The model of patent licence entities sending letters en masse to alleged infringers in the hope of securing licence agreements may lose some of its lustre as a result of this case.   The reward in successfully cajoling a company into a into licence agreement in order to avoid the threat of high litigation costs may no longer be worth it if the price the troll under the bridge has to pay is disclosure ...

3 comments:

Anonymous said...

If Big Bus use an infringing ticketing method on their buses, how does that "damage" Ticketogo compared to if Big Bus had used a different method? I'm not an expert on litigation, but I thought I understood the difference between damages and account of profits, and I can't see how this case involves the former. What Ticketogo want is for Big Bus to pay to use the system. I don't see see that use, without paying the royalties, is damage.

Anonymous said...

I presume damages would be calculated on the basis of lost licence fee revenue. By making use of the patented system without a license, and therefore infringing the patent, Big Bus have put Ticketogo in a worse position than they otherwise would have been, had license fees been paid.

As you say, Big Bus could have used a different system, but (so the argument would run) perhaps they would have had less custom, since the alternative system would have been too cumbersome for some of their customers to use.

Therefore, Big Bus have benefitted from their infringing acts, but could have avoided them by paying a license fee.
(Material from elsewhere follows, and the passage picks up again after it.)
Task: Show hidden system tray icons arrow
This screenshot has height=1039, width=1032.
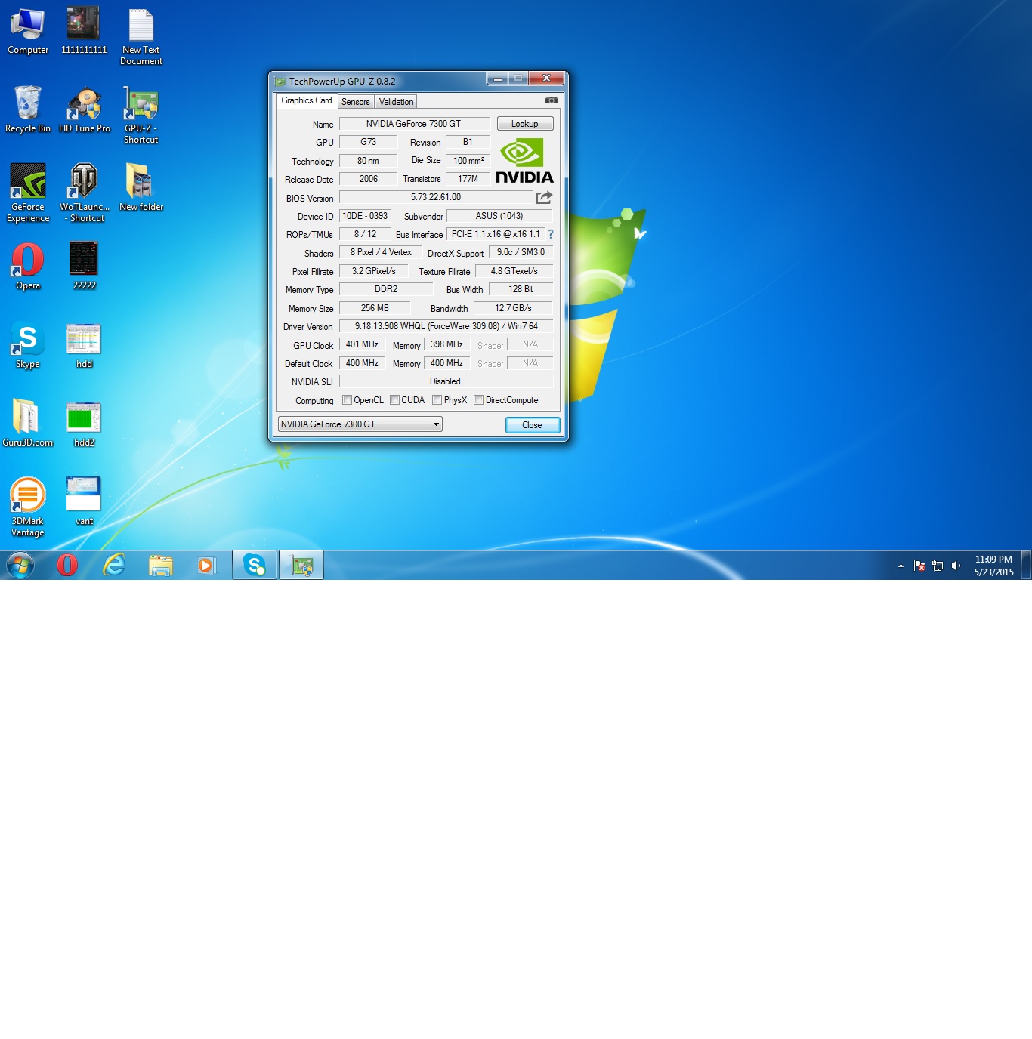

This is why the focus of the case was on how much licences tended to cost, and whether it was reasonable to reveal this information to Big Bus, since it would give them a figure to work from, from which damages would eventually be calculated (if they lost the infringement court case).

Anonymous said...

Absolutely it is damage. The damage here is the lost license revenue to which Tickettogo would have been entitled had Big Bus properly licensed the patent. The principle is that a person who has used another's property should be liable to pay a reasonable sum of damages, namely, what the owner of the property could reasonably have charged the infringer for permission to use the property.